The production of antibodies by B cells positively contributes to the adaptive immune response. However, B cells can also have an immunosuppressive effect through the production of the cytokine interleukin-10 (IL-10). To identify additional immunosuppressive factors produced by B cells, Shen et al. screened genes encoding secreted proteins that were differentially expressed in B cells stimulated with ligands for the Toll-like receptor 4 (TLR4) and CD40 but not those stimulated only with the TLR4 ligand, which increases IL-10 production. The authors identified Epstein barr virus-induced gene 3 (Ebi3), which encodes a protein that dimerizes with either p28 to form IL-27 or with p35 to form IL-35. Analysis of various B cell–specific knockout mice revealed that lack of IL-35 production specifically in a mouse model of multiple sclerosis (EAE mice) resulted in worse disease, which was associated with increased infiltration of activated cytotoxic T cells in the central nervous system. Furthermore, B cells lacking the ability to produce IL-35 isolated from the EAE mice also exhibited increased markers associated with antigen presentation and were more potent at stimulating the proliferation of and production of inflammatory cytokines from T cells isolated from the same mice. Although lack of immunosuppression worsens autoimmune disease, it can improve resistance to pathogens. Indeed, the B cell–specific knockout mice that could not produce IL-35, because they lacked the gene for either p35, Ebi3, or CD40, were resistant to Salmonella infection, which was associated with increased inflammatory responses of T cells toward the pathogen. Analysis of single B cells from wild-type mice infected with Salmonella revealed distinct IL-10– and IL-35–producing populations of B cells, both of which were positive for markers of mature plasma cells, which are the antibody-secreting cells. Thus, plasma cells not only promote the adaptive immune response but also help to keep this response in check by producing immunosuppressive cytokines.

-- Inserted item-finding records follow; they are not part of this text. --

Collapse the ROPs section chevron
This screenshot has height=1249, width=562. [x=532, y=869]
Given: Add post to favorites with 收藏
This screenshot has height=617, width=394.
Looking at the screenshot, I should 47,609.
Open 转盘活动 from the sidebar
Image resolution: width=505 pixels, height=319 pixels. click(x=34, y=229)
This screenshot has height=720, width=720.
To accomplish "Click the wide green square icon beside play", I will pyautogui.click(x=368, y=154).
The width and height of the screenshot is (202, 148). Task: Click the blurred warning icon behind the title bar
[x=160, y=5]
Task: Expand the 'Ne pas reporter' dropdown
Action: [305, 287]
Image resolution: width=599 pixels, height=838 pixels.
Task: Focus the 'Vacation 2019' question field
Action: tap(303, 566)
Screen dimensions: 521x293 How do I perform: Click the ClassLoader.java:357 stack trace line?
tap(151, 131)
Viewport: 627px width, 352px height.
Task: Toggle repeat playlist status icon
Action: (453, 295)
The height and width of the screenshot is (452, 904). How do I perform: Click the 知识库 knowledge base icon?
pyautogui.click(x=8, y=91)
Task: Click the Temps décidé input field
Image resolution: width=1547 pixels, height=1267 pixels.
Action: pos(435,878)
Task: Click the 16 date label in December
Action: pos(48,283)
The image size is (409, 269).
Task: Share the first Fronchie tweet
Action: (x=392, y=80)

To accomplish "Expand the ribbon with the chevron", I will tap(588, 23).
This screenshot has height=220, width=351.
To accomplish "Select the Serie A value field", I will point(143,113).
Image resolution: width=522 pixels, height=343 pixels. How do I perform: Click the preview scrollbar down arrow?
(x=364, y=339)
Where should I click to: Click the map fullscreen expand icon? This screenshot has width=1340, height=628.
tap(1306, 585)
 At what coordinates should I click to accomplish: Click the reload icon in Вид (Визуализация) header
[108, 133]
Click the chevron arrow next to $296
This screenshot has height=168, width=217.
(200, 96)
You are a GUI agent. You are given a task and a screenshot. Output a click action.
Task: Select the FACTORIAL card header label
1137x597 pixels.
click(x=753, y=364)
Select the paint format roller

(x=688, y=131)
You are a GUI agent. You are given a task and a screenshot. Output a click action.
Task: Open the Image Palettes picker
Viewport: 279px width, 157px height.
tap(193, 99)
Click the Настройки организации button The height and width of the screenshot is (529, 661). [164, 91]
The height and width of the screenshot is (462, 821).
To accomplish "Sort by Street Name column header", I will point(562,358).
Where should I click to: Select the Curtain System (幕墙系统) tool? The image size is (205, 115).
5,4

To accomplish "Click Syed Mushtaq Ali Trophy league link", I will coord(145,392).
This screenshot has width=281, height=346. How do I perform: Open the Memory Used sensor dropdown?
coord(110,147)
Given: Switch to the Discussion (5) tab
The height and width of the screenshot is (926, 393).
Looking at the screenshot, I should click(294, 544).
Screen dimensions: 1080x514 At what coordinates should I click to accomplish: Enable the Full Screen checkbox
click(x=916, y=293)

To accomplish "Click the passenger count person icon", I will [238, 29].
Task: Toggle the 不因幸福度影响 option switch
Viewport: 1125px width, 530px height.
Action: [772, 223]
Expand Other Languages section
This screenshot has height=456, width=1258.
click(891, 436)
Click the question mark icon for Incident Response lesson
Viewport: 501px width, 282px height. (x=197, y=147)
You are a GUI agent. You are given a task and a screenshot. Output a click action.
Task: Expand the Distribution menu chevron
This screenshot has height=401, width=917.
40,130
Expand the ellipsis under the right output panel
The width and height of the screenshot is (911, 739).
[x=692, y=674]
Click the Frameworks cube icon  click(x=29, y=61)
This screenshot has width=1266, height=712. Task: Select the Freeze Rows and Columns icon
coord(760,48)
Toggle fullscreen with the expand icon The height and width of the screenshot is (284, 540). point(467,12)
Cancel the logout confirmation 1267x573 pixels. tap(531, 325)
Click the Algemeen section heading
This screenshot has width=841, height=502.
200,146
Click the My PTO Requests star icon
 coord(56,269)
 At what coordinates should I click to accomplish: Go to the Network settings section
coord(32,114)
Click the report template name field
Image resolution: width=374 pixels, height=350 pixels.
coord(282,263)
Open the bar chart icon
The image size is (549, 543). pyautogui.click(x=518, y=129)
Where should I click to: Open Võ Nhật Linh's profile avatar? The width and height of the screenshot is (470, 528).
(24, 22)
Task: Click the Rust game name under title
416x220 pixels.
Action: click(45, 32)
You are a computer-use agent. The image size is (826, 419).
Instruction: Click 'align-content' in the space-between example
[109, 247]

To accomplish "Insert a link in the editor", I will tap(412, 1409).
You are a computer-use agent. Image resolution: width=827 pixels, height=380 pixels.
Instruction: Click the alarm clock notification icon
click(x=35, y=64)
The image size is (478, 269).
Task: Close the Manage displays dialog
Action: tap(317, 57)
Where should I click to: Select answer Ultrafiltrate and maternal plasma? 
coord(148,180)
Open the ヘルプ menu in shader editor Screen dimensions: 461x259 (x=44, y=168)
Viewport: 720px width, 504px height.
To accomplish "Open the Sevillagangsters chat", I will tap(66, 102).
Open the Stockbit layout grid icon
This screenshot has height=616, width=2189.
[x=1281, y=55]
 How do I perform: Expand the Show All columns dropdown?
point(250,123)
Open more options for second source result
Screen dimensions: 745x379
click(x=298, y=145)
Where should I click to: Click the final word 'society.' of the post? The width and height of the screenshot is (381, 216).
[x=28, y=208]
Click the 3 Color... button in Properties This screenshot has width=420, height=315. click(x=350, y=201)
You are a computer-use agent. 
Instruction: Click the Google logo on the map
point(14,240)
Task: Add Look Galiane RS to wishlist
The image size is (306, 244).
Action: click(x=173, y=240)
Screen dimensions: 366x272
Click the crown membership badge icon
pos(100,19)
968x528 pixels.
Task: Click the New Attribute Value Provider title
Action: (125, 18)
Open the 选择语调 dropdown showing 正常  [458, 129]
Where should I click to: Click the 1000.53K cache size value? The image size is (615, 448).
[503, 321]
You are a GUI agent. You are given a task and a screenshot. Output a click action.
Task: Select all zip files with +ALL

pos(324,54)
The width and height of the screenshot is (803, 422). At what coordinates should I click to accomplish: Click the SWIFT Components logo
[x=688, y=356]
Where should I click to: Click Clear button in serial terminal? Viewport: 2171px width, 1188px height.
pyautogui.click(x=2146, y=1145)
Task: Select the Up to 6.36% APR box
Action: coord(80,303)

P. Shen, T. Roch, V. Lampropoulou, R. A. O’Connor, U. Stervbo, E. Hilgenberg, S. Ries, V. D. Dang, Y. Jaimes, C. Daridon, R. Li, L. Jouneau, P. Boudinot, S. Wilantri, I. Sakwa, Y. Miyazaki, M. D. Leech, R. C. McPherson, S. Wirtz, M. Neurath, K. Hoehlig, E. Meinl, A. Grützkau, J. R. Grün, K. Horn, A. A. Kühl, T. Dörner, A. Bar-Or, S. H. E. Kaufmann, S. M. Anderton, S. Fillatreau, IL-35–producing B cells are critical regulators of immunity during autoimmune and infectious diseases. Nature 507, 366–370 (2014). [PubMed]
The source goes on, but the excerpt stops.